As such, the authors state that this manuscript is not intended to be a state-of-the-art method in variant effect prediction, but rather a direction towards considering static structural information for the VAMP-seq effects. At its core, the method is a fairly traditional asymmetric substitution matrix (I was surprised not to see a comparison to BLOSUM in the manuscript) - and shows that a subdivision by burial makes the model much more predictive. Despite only having 6 datasets, they show predictive power even when the matrices are based on a smaller number. Another success is rationalizing the VAMPseq results on relevant oligomeric states.
Specific Feedback:
Major points:
The authors spend a good amount of space discussing how the six datasets have different distributions in abundance scores. After the development of their model is there more to say about why? Is there something that can be leveraged here to design maximally informative experiments?

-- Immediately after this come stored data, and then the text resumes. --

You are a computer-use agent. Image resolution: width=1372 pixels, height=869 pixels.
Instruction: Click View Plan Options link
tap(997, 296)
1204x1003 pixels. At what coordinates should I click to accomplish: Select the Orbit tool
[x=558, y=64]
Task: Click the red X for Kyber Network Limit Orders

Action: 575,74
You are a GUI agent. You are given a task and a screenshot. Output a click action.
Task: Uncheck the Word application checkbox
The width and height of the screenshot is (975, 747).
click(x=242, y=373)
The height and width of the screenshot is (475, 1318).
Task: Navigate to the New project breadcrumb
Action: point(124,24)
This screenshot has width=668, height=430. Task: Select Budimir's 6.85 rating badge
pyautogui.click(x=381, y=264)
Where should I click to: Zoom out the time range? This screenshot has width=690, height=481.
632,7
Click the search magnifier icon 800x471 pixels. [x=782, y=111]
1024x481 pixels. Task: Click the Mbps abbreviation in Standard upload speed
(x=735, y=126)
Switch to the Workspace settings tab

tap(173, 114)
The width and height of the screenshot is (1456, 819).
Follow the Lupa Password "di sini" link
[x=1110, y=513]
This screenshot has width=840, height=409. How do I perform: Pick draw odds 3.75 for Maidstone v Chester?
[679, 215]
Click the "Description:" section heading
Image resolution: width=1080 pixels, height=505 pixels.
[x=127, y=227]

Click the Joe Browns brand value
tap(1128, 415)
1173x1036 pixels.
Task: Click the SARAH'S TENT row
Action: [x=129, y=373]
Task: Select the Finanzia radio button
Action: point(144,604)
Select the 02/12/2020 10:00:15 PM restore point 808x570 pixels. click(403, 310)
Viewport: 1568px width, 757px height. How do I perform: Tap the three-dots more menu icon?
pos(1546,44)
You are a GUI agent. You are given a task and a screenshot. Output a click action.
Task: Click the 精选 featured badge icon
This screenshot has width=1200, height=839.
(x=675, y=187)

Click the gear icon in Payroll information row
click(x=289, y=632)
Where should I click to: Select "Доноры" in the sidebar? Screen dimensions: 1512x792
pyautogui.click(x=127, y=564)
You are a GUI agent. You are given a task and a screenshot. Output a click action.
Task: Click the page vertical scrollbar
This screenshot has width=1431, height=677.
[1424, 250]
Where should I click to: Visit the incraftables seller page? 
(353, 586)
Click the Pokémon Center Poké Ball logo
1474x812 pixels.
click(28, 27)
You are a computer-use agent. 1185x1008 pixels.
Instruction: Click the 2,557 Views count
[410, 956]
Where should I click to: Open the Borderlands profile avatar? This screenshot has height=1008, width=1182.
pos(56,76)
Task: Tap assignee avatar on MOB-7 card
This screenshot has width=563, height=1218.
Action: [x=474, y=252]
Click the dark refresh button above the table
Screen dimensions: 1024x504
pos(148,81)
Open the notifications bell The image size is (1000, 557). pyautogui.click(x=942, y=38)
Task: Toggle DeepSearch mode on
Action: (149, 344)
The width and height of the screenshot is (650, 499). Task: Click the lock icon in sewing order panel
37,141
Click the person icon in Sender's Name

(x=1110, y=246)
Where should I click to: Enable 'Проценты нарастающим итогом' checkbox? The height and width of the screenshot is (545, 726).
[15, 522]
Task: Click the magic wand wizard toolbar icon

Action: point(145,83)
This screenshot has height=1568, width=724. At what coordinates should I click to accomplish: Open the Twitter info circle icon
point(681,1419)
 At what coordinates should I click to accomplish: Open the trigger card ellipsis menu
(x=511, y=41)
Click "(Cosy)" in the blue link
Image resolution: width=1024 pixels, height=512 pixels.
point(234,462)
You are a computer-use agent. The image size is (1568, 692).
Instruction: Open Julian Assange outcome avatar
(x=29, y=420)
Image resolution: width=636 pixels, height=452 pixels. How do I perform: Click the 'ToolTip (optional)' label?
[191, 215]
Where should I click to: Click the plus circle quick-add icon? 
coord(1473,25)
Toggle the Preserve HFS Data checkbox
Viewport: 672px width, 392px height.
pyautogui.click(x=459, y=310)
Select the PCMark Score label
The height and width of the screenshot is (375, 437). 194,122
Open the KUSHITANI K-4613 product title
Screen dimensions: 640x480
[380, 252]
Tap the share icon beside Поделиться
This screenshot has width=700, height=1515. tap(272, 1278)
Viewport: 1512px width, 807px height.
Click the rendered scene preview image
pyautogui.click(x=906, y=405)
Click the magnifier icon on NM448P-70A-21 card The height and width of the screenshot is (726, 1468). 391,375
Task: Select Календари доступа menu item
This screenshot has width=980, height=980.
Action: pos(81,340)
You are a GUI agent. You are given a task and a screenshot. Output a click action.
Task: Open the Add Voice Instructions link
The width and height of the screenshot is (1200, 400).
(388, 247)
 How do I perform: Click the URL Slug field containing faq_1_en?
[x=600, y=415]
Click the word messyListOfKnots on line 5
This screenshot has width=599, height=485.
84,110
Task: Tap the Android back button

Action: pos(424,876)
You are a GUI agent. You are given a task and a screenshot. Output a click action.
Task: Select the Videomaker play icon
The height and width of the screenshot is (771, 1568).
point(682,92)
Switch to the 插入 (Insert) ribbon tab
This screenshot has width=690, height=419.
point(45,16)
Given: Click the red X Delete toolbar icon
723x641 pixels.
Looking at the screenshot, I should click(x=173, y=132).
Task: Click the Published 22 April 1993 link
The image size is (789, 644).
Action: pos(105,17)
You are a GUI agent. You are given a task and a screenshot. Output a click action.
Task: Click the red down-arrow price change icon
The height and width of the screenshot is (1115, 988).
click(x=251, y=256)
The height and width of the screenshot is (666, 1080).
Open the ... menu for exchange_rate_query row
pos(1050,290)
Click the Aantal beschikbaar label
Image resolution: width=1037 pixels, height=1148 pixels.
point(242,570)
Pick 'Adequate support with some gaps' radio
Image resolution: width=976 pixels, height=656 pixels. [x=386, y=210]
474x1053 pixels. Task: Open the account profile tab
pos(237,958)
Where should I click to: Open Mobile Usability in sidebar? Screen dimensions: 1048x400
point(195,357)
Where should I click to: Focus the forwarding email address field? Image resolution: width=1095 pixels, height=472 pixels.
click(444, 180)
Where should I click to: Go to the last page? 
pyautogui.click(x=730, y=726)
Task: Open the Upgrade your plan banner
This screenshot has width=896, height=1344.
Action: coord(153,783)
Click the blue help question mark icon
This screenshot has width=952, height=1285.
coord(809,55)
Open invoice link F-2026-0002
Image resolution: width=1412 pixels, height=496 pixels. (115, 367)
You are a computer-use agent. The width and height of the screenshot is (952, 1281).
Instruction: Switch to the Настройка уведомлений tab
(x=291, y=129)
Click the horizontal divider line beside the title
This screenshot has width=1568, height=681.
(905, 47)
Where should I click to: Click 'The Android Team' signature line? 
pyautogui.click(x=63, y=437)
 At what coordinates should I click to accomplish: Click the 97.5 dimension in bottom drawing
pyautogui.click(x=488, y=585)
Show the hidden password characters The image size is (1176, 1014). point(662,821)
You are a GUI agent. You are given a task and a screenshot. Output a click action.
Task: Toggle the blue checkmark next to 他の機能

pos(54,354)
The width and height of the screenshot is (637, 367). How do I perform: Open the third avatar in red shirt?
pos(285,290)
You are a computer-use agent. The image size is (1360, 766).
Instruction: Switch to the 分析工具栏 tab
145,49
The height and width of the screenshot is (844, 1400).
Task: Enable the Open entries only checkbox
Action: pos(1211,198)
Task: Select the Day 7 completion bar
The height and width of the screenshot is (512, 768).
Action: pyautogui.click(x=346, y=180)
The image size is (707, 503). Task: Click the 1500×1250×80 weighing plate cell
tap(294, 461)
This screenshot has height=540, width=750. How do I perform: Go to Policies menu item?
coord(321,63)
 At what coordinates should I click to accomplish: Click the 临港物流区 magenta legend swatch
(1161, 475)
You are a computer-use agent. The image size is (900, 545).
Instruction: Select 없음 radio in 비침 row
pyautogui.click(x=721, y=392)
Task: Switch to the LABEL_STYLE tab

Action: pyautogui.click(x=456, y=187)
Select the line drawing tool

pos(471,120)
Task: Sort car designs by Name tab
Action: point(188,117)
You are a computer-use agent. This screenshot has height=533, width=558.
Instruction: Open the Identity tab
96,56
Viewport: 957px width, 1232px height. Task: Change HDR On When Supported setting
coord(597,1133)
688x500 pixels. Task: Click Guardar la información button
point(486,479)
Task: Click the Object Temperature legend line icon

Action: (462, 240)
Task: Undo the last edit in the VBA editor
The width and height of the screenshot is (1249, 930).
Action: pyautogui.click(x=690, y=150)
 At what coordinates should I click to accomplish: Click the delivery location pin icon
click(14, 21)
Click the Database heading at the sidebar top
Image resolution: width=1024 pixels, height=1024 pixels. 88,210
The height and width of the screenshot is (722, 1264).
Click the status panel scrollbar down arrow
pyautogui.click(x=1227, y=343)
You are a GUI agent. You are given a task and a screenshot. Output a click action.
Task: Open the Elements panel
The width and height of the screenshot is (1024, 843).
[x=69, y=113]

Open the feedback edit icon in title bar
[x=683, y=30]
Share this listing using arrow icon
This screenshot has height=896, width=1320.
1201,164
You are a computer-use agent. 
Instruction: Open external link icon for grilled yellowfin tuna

They compare to one more "sophisticated model" - RosettaddG - which should be more correlated with thermodynamic stability than other factors measured by VAMP-seq. However, the direct head-to-head comparison between their matrices and ddG is underdeveloped. How can this be used to dissect cases where thermodynamics are not contributing to specific substitution patterns OR in specific residues/regions that are predicted by one method better than the other? This would naturally dovetail into whether there is orthogonal information between these two that could be leveraged to create better predictions.
Perhaps beyond the scope of this baseline method, there is also ThermoMPNN and the work from Gabe Rocklin to consider as other approaches that should be more correlated only with thermodynamics.
I find myself drawn to the hints of a larger idea that outliers to this model can be helpful in identifying specific aspects of proteostasis. The discussion of S109 is great in this respect, but I can't help but feel there is more to be mined from Figure S9 or other analyses of outlier higher than predicted abundance along linear or tertiary motifs.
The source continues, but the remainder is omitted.